La fuente continuó diciendo que la enmienda “ayuda a unir las filas del partido gobernante tras las divisiones que condujeron al despido del ex Primer Ministro Ousmane Sonko”.
En marzo de este año, la Asamblea Nacional de Senegal aprobó un proyecto de ley que duplicará la pena máxima para las relaciones entre personas del mismo sexo, castigándolas con hasta 10 años de prisión.
La ley, que modifica el Código Penal, fue aprobada por 135 votos contra cero y tres abstenciones.
Además de penalizar “cualquier acto sexual o de naturaleza sexual entre dos personas del mismo sexo”, el proyecto de ley también penaliza a quien acuse a otro de delitos contra personas del mismo sexo “sin pruebas”, mientras que “quien se dedique a la defensa” de relaciones entre personas del mismo sexo puede ser condenado a entre tres y siete años de prisión.
Según Le Monde, la diputada Diaraye Ba declaró durante el debate, ante el aplauso de algunos de sus colegas: “Los homosexuales ya no respirarán en este país. Los homosexuales ya no tendrán libertad de expresión en este país”.

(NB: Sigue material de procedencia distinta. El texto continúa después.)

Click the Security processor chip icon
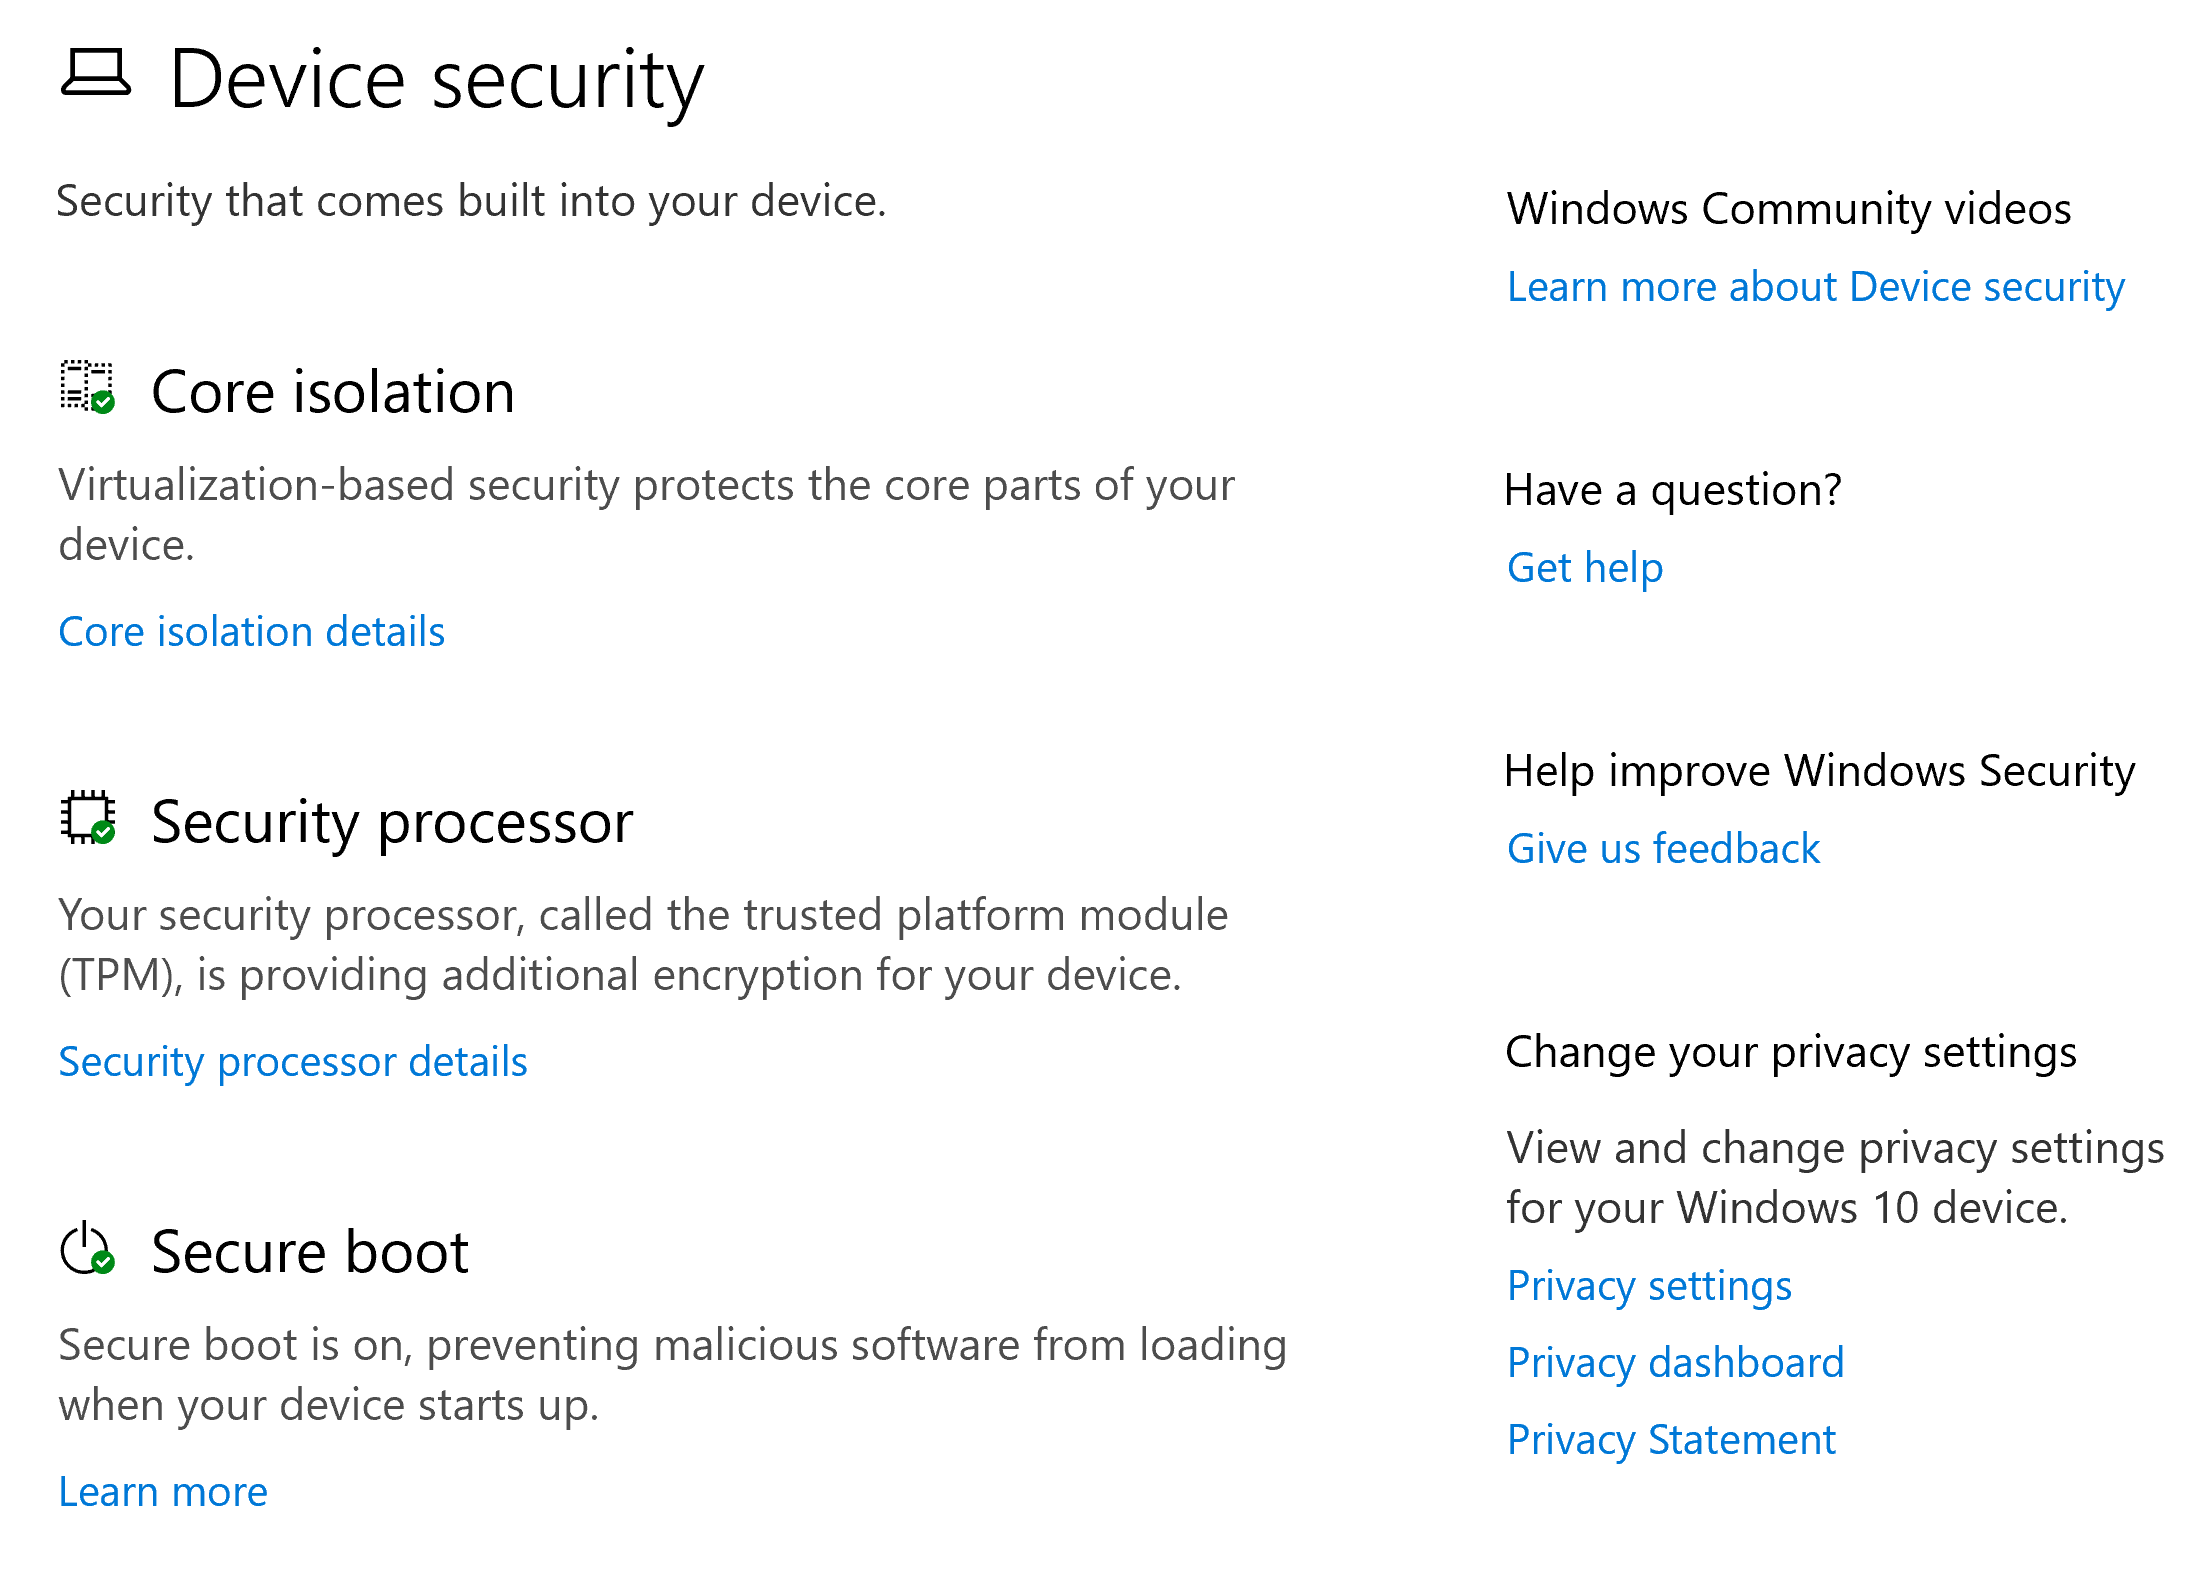The image size is (2199, 1572). coord(87,818)
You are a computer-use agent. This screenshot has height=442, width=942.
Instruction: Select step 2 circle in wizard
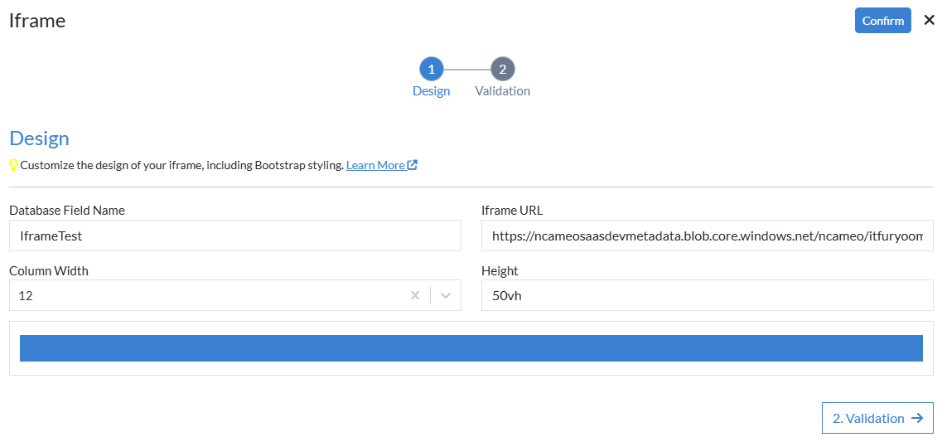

Según Reuters, el imán Babacar Sylla, líder de And Samm Jikko Yi, una red de organizaciones islámicas y de la sociedad civil, instó al presidente Bassirou Diomaye Faye a promulgar el proyecto de ley lo antes posible.
“Cuanto más tarde, más complicado será. Y estas personas, a quienes considero un peligro público, seguirán escapando”, afirmó.